"Aiming for perfection — that's what it's all about," says Pei. "Another aspect of the story, as President Xi has rightfully noted, is the sense of innovation that has infused Suzhou's history."
According to Pei, despite being steeped in classical education, the elite members of the Suzhou society championed for an overhaul of the country's archaic educational system in the late 19th century, when China was facing both internal and external crises.
Less than 400 meters north of the Niujia Lane is another alleyway where Pan Zuyin (1830-90), one of the best-known grandsons of Pan Shi'en, had lived. Like his grandfather, Pan Zuyin proved himself a top achiever both in, and outside of, the exam halls; unlike his grandfather, the younger Pan built for himself and his family a much more spacious abode, and demonstrated a much greater passion for antiques, particularly ancient bronzeware.

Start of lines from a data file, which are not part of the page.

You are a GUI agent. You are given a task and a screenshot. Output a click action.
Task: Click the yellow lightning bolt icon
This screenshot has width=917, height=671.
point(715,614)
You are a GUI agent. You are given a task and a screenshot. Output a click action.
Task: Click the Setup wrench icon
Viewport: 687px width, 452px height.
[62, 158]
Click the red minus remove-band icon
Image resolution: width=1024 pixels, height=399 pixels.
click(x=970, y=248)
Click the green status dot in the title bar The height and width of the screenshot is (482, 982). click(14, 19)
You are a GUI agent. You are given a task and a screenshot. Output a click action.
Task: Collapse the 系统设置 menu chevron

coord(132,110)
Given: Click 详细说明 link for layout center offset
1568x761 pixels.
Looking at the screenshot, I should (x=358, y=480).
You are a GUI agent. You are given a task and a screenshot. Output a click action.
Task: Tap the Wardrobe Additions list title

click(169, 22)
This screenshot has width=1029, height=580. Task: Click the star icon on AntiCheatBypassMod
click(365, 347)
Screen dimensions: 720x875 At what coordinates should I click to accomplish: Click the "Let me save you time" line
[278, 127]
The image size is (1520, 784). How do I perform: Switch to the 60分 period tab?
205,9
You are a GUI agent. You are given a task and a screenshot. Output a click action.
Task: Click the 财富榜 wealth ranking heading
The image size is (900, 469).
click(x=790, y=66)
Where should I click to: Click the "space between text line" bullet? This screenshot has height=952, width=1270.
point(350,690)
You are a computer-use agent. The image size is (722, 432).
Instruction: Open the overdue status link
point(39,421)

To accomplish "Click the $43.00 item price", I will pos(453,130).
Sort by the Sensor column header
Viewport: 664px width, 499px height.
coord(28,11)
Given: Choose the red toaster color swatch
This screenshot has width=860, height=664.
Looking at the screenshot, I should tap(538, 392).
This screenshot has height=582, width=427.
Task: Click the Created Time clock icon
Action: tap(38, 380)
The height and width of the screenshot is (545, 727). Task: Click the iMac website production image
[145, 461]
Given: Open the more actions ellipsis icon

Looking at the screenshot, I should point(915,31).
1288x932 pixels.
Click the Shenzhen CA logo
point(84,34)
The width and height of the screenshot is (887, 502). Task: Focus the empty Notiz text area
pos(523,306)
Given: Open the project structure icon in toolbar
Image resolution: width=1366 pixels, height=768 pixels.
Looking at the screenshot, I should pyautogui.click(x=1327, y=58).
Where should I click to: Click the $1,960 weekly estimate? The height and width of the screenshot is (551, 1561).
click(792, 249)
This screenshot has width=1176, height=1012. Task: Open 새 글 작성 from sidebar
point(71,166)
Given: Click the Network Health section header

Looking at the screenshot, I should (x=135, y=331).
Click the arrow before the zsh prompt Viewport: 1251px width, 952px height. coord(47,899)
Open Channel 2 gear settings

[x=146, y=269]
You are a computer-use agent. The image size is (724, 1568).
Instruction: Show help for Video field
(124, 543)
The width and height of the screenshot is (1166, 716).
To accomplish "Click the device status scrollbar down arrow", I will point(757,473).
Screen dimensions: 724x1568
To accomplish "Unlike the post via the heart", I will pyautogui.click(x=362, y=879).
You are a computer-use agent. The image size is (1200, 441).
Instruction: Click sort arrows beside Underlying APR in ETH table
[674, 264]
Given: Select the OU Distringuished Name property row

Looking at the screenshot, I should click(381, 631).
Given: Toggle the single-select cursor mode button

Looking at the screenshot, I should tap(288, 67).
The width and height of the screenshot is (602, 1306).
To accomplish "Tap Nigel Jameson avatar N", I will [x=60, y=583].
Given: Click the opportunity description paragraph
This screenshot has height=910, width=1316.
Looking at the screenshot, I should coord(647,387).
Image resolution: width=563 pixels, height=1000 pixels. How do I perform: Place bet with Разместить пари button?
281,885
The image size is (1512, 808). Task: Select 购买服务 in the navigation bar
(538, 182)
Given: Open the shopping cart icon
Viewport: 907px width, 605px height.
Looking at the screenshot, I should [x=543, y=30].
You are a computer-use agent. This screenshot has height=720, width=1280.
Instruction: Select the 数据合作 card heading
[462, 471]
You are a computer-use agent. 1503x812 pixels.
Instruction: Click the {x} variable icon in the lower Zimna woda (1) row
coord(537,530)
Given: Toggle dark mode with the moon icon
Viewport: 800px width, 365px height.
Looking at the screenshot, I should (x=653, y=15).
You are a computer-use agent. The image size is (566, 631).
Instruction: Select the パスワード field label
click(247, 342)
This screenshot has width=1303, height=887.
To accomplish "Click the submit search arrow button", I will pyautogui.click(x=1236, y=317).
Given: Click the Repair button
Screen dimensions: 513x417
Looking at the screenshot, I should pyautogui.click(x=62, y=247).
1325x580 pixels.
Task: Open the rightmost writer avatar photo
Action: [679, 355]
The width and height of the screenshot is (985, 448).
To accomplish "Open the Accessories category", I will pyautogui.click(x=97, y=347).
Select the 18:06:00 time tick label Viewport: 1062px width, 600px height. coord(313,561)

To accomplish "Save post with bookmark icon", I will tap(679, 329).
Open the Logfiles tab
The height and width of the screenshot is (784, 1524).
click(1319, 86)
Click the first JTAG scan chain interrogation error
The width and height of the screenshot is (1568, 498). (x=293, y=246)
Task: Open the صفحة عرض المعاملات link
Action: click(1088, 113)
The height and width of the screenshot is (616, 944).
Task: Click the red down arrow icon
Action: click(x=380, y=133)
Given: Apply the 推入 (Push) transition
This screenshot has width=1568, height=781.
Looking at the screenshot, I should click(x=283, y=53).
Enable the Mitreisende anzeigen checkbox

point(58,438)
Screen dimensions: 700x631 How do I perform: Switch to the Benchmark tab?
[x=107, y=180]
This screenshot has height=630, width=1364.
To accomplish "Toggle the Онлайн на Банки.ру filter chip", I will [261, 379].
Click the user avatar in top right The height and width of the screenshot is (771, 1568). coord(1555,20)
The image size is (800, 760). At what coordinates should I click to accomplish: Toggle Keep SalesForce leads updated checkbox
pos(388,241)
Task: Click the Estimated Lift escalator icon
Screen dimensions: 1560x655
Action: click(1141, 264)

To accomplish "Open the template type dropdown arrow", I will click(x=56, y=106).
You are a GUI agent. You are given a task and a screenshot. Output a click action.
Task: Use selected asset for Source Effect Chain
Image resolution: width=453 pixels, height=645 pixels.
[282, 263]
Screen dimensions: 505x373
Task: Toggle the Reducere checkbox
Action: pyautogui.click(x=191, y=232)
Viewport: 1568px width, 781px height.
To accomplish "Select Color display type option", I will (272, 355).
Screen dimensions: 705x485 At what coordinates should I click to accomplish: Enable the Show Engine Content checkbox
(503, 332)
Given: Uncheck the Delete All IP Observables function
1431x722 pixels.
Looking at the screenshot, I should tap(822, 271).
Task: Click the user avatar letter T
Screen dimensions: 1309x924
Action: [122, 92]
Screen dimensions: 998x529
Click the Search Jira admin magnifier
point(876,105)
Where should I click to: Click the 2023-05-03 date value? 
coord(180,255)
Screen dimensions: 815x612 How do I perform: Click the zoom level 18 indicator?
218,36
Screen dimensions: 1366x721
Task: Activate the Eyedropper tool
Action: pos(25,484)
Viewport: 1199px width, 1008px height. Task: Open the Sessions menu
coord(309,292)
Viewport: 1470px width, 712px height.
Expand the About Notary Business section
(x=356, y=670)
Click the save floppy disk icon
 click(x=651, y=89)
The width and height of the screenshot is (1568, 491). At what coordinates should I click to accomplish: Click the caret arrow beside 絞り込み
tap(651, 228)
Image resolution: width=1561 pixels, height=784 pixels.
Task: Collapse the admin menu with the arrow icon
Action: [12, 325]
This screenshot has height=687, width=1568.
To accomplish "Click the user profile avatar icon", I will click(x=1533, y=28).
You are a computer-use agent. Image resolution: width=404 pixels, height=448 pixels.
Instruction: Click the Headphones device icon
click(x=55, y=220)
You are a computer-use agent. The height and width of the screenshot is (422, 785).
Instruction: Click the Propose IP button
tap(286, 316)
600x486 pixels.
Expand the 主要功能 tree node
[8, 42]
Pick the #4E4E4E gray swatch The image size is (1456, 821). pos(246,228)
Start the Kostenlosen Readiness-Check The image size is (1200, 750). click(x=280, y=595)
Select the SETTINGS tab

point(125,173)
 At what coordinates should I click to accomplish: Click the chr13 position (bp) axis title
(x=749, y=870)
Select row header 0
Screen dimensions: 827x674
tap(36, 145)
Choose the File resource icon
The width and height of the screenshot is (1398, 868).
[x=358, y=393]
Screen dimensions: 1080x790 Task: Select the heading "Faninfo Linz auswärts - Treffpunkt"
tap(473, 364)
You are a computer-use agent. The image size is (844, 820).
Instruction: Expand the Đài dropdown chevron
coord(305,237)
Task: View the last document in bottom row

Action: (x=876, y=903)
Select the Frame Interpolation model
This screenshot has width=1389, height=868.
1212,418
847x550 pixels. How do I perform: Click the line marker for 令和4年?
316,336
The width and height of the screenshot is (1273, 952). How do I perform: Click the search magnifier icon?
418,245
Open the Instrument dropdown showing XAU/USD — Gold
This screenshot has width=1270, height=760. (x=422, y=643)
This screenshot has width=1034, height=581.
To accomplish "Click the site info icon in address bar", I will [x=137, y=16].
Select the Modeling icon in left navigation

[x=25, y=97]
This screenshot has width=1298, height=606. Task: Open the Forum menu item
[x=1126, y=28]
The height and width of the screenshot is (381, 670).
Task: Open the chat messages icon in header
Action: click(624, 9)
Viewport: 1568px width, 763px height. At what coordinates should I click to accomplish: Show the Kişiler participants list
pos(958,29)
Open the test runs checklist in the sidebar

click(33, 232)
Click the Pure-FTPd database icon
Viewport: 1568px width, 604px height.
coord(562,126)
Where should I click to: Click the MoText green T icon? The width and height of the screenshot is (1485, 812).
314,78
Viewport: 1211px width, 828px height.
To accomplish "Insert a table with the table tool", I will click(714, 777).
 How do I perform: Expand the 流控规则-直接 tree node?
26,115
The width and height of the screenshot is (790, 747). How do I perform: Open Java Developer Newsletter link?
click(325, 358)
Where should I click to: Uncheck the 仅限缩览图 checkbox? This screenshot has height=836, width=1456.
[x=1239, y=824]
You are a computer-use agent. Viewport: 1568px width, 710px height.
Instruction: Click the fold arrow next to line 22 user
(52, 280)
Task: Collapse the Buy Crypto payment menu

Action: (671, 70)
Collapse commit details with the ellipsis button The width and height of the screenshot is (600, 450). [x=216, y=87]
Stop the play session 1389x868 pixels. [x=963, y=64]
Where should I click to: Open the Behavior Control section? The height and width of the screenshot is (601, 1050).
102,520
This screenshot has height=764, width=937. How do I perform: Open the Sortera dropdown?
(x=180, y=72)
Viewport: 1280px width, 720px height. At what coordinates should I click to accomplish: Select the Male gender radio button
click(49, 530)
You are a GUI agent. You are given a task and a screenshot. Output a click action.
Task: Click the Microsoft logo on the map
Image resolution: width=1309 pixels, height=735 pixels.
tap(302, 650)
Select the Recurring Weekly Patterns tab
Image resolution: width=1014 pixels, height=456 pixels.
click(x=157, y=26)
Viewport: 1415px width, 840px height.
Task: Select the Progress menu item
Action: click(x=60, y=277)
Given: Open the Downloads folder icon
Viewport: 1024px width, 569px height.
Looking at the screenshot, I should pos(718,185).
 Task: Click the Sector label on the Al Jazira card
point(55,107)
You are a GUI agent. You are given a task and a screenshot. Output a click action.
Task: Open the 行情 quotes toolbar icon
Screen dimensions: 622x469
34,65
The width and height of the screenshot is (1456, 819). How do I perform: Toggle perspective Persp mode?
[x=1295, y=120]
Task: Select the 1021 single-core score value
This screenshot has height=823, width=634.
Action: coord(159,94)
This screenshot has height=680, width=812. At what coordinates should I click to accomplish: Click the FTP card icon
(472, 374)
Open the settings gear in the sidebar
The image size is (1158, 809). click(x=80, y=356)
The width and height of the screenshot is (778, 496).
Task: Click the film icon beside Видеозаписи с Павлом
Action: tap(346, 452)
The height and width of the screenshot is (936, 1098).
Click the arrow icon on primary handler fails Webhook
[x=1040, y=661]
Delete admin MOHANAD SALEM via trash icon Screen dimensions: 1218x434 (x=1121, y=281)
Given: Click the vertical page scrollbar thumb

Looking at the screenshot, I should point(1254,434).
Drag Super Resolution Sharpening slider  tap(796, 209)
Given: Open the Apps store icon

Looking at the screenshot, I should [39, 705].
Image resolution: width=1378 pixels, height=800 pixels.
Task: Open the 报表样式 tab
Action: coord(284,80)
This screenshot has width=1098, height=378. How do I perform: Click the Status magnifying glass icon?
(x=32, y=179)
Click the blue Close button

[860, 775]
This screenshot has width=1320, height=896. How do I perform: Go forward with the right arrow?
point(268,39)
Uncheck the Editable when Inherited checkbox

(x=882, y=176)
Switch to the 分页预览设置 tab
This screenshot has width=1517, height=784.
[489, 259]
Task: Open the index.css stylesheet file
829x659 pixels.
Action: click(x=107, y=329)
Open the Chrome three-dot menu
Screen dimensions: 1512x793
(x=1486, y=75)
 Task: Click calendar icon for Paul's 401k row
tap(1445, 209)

In late 1937, around the time Suzhou fell to the invading Japanese army, the posterity of Pan Zuyin, fully aware of the importance of the two giant pieces of ritual bronze he had collected, buried them right there, inside their residence. There, the vessels lay underground for 16 years, before they were dug out and donated to the country in 1953. Today, their replicas are standing where the originals had been buried, reminding every visitor of the city's travails and triumph.
Back in 1937, the Ruan family left too, before returning eight years later in 1945, after Japan's official surrender in September that year.
In 1958, 12-year-old Ruan watched as workers poured dirt into the little canal running in front of his door. "The dirt came from the old city walls that were being pulled down at the same time," he says. More canals in the neighborhood, as well as elsewhere in Suzhou, were filled up for the construction of roads in the 1950s and, later, in the 1970s, air-raid shelters.